_Text for analysis_:
Content starts
Govt to improve Beitbridge efficiency

Thupeyo Muleya Beitbridge Bureau
Beitbridge Border Post will get more manpower to intensify screening and surveillance to detect and manage cases of coronavirus (Covid-19) following the recording of more cases in South Africa.

The move is meant to strengthen operational procedures and manage an anticipated increase in travellers after Pretoria closed 35 land ports yesterday as part of drastic measures to combat the pandemic.

The country has also issued a travel ban on those coming from high infectious countries such as Italy, Iran, South Korea, Spain, Germany, the United States, the United Kingdom, and China as from tomorrow.

Prior to the latest development, some travellers would use the closed ports of entries that go through Botswana or Mozambique to access Zimbabwe.

Health and Child Care Minister Dr Obadiah Moyo said he will soon be visiting Beitbridge, Sadc’s busiest border, to ensure everything was full proof.

Beitbridge Border Post handles 14 000 people daily (off-peak) and 38 000 daily (in peak times) and by end of day yesterday, the movement of people remained normal.

South Africa’s Home Affairs Minister, Dr Aaron Motsoaledi told journalists yesterday that though they had closed 35 land ports, they were not going to shut down Beitbridge because of its high economic activity as a commercial hub for Sadc.

He said they were increasing capacity and resources to those ports which remained operational to avoid any leakages.
Content ends
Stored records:
Content starts
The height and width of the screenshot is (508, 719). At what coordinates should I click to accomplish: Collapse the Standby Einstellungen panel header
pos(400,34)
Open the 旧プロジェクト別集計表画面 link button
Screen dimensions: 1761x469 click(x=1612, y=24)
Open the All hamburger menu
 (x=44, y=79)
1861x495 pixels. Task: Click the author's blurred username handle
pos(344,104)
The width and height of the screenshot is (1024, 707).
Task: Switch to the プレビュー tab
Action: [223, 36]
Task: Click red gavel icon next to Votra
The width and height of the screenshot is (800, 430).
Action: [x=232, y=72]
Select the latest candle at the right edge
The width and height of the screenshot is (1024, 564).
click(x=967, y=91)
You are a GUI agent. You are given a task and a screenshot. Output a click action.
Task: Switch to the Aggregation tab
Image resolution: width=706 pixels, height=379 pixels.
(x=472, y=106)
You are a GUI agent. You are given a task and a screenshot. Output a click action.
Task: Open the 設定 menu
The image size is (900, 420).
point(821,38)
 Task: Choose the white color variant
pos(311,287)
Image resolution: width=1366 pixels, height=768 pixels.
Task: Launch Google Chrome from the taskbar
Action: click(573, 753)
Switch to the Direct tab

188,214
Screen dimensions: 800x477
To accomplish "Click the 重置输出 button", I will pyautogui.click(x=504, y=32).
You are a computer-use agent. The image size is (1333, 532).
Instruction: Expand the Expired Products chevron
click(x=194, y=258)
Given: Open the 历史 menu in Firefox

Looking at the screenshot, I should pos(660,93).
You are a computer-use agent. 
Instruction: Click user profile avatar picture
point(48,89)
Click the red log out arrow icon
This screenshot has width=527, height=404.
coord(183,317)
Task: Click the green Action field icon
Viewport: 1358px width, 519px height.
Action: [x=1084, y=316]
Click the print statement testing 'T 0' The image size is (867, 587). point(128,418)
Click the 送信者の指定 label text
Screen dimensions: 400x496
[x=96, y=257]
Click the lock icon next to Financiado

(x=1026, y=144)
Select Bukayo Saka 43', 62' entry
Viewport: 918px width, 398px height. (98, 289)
Content ends
_The problem_:
Extend the news article about Covid-19 measures at Beitbridge Border Post from the point where it ends. None of the stored data is needed here.

_Response to the exercise_:
According to Dr Moyo, Zimbabwe cannot afford to relax considering that South Africa was the first country they share a land border with, which had recorded a number of positive cases.

“We are going to put more people to Beitbridge to strengthen the capacity in the event we have high volumes of traffic pushed by the closure of other borders which people previously used to access Zimbabwe,” he said.

“In addition, I am going to visit Beitbridge to check on the state of affairs again and boost capacity where need be.

“The travellers should bear with us because the screening process will now be more intense and it might take time for them to enter Zimbabwe through Beitbridge.”

Dr Moyo said the port health section was working 24/7 at Beitbridge and hence it will be prudent to add more resources to boost the interventions.

Home Affairs and Cultural Heritage Minister Kazembe Kazembe said though multi-sectorial teams were hard at work at all borders, Government was on the lookout for security issues.

“We have deployed multi-sectorial teams to all ports of entries including Beitbridge and we are looking at allocating more manpower and resources when the need arises,” he said.

“We are working in unison with other line ministries.”